◆ Source text ◆
———
Five Golden Things — Seanan McGuire

The Five Best…
…genre stories about creepy telepathic kids.

Everybody loves a mind-reader, right?

The telepath or mentalist has been a part of the genre landscape since the days of vaudeville and traveling carnival sideshows, where “mind-readers” trained in observation would use shills and accomplices to wow the crowd with amazing displays of their supposed psychic powers.  It was understandable that these figures would loom large in the science fiction, fantasy, and horror communities.  These are some of my favorite mind-readers…and best of all, they’re all kids.  Creepy, creepy kids.

Tin foil hats won’t help.

5: Danny Torrance, The Shining by Stephen King.

Until The Sixth Sense came along and updated the pop culture yearbook, Danny Torrance was viewed by many people as the quintessential example of the creepy yet harmless psychic child.  He was blessed—or cursed—with “the shine,” an undefined psychic gift which made him unfortunately attractive to predatory ghosts.  That might not have been as much of a problem, had his father not taken a job as caretaker at the phenomenally haunted Overlook Hotel.  Oops.
———
◆ Supplied material ◆

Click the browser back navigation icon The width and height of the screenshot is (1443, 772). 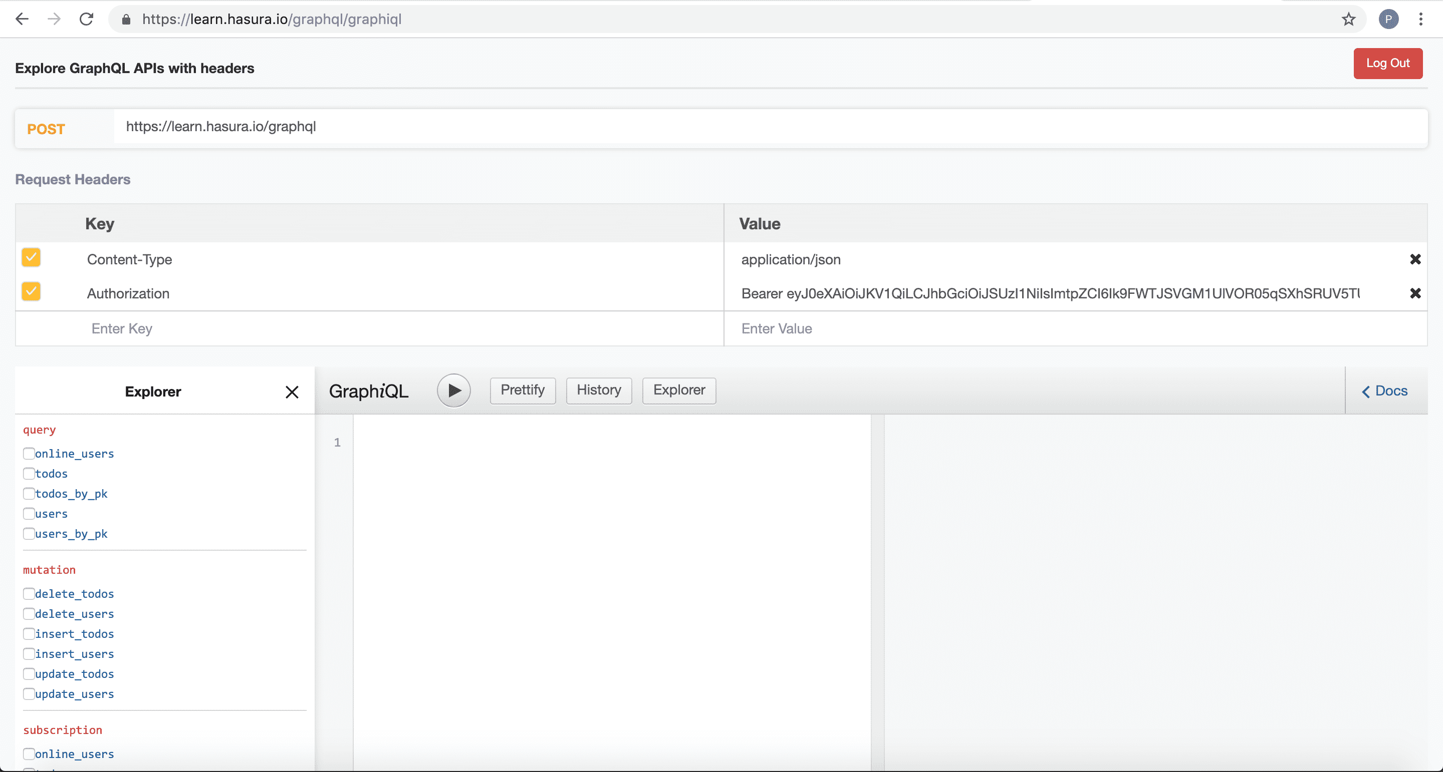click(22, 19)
———
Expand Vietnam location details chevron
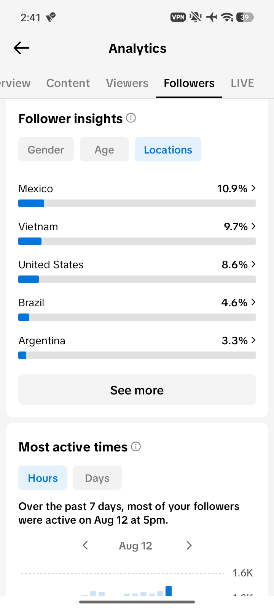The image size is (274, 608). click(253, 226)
———
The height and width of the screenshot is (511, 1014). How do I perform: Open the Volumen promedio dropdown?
———
According to the piece on creepy telepathic kids, what job did Danny Torrance's father take? Rely only on the text for what follows, not on the records.

He took a job as caretaker at the Overlook Hotel.